The Patreon Problem
Added 2019-04-18 22:49:07 +0000 UTCJust a heads up, this is a bit of self exploration that I am making public here on Patreon so y'all can follow with me, and maybe learn something about my sort of people. Also, please read through the entire post, and understand that this is not some dramatic complaint; it's meant to be presented in a casually introspective fashion. I am simply sharing it with you.
I am an artist who thrives on feedback. I love the comment. The comment, good or bad, holds the power of a thousand likes or reblogs or re-tweets or whatever. The comment shows that the person didn't just absent-mindedly look at your work and think "neat", click like, and move on.
Lately I have been feeling very flat about my work. I burn out faster, deflate faster, and lose interest in finishing anything I start. I started to wonder why. Why is that?

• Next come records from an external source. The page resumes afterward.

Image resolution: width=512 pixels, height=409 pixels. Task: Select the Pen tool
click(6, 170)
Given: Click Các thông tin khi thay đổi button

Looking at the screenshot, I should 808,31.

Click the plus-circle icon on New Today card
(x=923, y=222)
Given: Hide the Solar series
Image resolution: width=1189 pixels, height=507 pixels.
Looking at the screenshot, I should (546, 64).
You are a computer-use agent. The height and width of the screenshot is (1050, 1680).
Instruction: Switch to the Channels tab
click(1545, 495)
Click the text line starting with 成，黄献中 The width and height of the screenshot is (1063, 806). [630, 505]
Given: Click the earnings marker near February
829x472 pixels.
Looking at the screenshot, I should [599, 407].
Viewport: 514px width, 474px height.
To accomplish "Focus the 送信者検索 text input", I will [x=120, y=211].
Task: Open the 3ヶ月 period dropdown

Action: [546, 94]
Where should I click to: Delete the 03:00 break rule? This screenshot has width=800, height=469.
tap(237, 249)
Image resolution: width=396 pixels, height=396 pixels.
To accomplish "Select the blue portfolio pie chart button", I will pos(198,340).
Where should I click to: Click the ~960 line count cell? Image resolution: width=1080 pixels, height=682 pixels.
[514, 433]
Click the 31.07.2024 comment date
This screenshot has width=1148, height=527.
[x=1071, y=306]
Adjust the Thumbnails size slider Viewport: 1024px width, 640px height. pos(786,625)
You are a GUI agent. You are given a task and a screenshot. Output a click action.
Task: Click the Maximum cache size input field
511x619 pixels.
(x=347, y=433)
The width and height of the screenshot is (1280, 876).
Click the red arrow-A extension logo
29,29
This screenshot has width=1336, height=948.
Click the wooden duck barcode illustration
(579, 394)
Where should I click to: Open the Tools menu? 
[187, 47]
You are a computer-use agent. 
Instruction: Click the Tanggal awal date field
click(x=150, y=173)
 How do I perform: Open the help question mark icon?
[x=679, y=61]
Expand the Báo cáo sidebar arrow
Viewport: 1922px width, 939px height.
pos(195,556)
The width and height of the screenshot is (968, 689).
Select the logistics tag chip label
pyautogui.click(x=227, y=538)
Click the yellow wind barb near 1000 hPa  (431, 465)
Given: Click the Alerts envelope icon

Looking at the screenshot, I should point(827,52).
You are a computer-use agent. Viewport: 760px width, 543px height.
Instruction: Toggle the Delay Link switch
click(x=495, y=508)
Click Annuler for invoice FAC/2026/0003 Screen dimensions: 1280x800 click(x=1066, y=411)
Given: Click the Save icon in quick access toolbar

Well, I think I figured some of it out.
Patreon. No, not drawing for money, that's fine. I NEED to do that. Patreon is functionally problematic for me.
Like I said, I thrive on feedback and interaction. I love sharing my work, and knowing it was seen, appreciated, or even despised. A like is often-times a shallow gesture. Like waving at a stranger. Friendly, but ultimately just a fleeting platitude. No substitute for even a basic comment, and certainly no substitute for a short conversation!
Patreon is a dead zone. Generally, people do not comment here. They do not tend to speak or leave feedback. Some of you have, I understand that, but you are a small percentage of my patrons and guests. Mostly, this place is as silent as the grave. My community tab has ONE post, and that was made by a personal friend about this topic. haha
I know traffic comes through. The likes go up, the bar graphs grow and shrink accordingly. But the interaction is uncommon to missing. Even on polls!
So you might think, "Skoon, why is this affecting you so much? When you post the art elsewhere does it not get comments?" It does! For sure. Consider this, however; I post everything to Patreon first. Sometimes, especially when I am unable to make more art quickly, it will languish here for days or weeks before being released to the greater masses.
Days/weeks of general silence. That immediate reaction I thrive on is not frequently a factor here, and by its very nature I must let things sit here first. I believe this is a contributor to my recent internal troubles with my work. Why I have had a hard time lighting the pilot and getting a good flame.
IT IS EXTREMELY IMPORTANT to note that I am NOT blaming you, the guests and patrons. By no means are any of you obligated to go out of your way so I feel better. This post is nothing more than an open investigative report on my own self esteem, and what drives me or stops me dead in my tracks.
This is what I need to figure out so I can continue to improve, and give you all a better reason to stay here with me as well. This is a problem I have to figure out how to cope with. However, I leave myself open for suggestions, because I have no idea what to do about it.
Thank you for reading, and thank you for understanding. :)
Cheers-
Skoon
P.S. I do not find likes offensive, just a little sad when that's all I see on a well-trafficked post.